The price of a single-family home in Bend has inched higher since 2011, but interest rates on mortgage loans are at near-record lows.
Mortgage rates change daily, but Bankrate.com reported an average rate Wednesday of 3.64 percent for a 30-year, fixed-rate home mortgage, a 0.25 percentage increase over the previous week.
Average monthly mortgage rates fell in April 2013 to 3.45 percent and in November and December 2012 to 3.35 percent, according to the Primary Mortgage Market Survey by Freddie Mac.
Averaged for each year, the 30-year fixed rate in 2013 was 3.98 percent and in 2012, 3.66 percent.
Low mortgage rates stoke an already hot real estate market in Bend, where demand outstrips supply.

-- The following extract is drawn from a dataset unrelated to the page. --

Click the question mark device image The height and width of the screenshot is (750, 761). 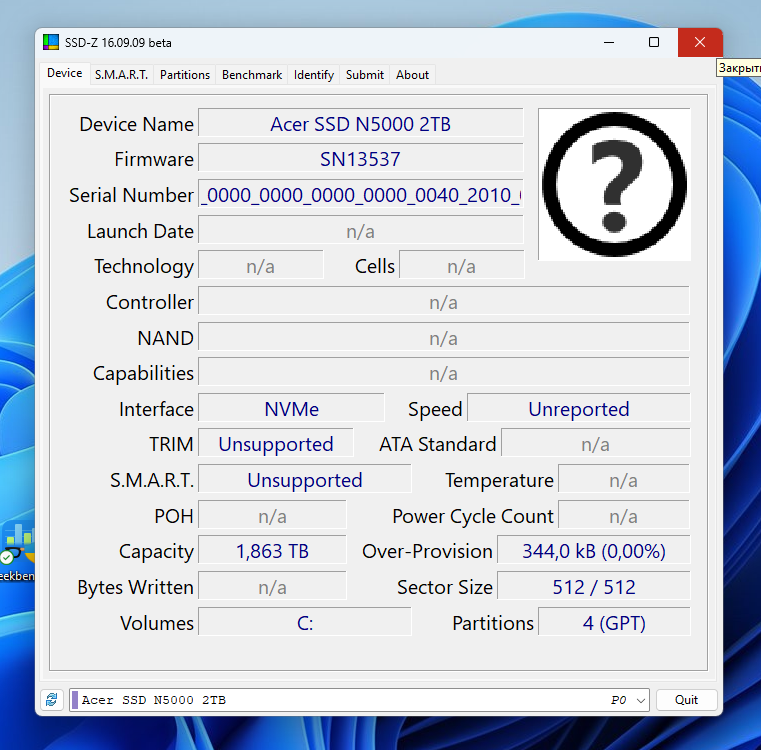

Banks set their rates to compete with other lenders. Rates on individual mortgage loans are based on a number of factors, including credit scores. Low interest rates reduce the cost to borrow money. Homebuyers find increased purchasing power; homeowners can save thousands on existing mortgages by refinancing at lower interest rates.
“A $250,000 house is much more expensive at 5 percent than at 3 percent; that’s the bottom line,” said Michael Hinton, lending director for NeighborImpact’s first-time homebuyer program. “Part of the fervor we’re seeing is not solely driven by interest rates, but it absolutely is having an effect.”
In Bend and the surrounding area, home sales this year increased in the second quarter by 3 percent over the first quarter, according to the Central Oregon Association of Realtors. The median sale price for a single-family home rose to $374,000 in May before dipping to $368,000 in June, according to the monthly report of home sales by the Beacon Appraisal Group.
“The easy way to think about it,” said Tim Duy, a University of Oregon economics professor, “is that there’s significant demand for housing, and that demand is supported by a fairly low interest rate environment and, on top of that, we haven’t been producing supply to meet that demand. What’s going to change that? Not until some significant shock on the demand side, even another recession.”
Interest rates remain low for a number of reasons, he said, but the June 23 vote by British citizens to leave the European Union, the so-called Brexit, had an immediate effect.
That news sent stock prices at home and abroad into a dive. Investors turned instead to more secure investments, such as U.S. Treasury bonds. Demand for Treasuries caused bond prices to rise and yields, the interest paid on those bonds, to decline. Mortgage interest rates rise and fall along with yields on Treasury bonds.
On the flip side, when investors return to the stock market, as they did this week, interest rates tend to rise, said Rockland Dunn, mortgage production manager for Bend-based Bank of the Cascades. Rates typically rise faster than they fall, he said. In the meantime, low interest rates create options for homeowners, as well as homebuyers.
“There’s significant opportunity for renters (who want to buy), for folks waiting to sell homes and move up, for millennials,” he said. “If (homeowners) have enough equity, they can refinance and get rid of mortgage insurance; they can cash out and pay off debt, or roll a second mortgage into one.”
Applications for mortgage refinancing in Oregon spiked 21 percent last week, Dunn said.
Part of that activity is seasonal; summer is homebuying season, said Jim Bruns, Oregon private mortgage bank manager for Wells Fargo. But low rates present unexpected opportunities in real estate.
“A favorable interest rate allows not only … a financial decision, but also a purchase decision,” Bruns said; “it allows more buyers to be available in the market place.”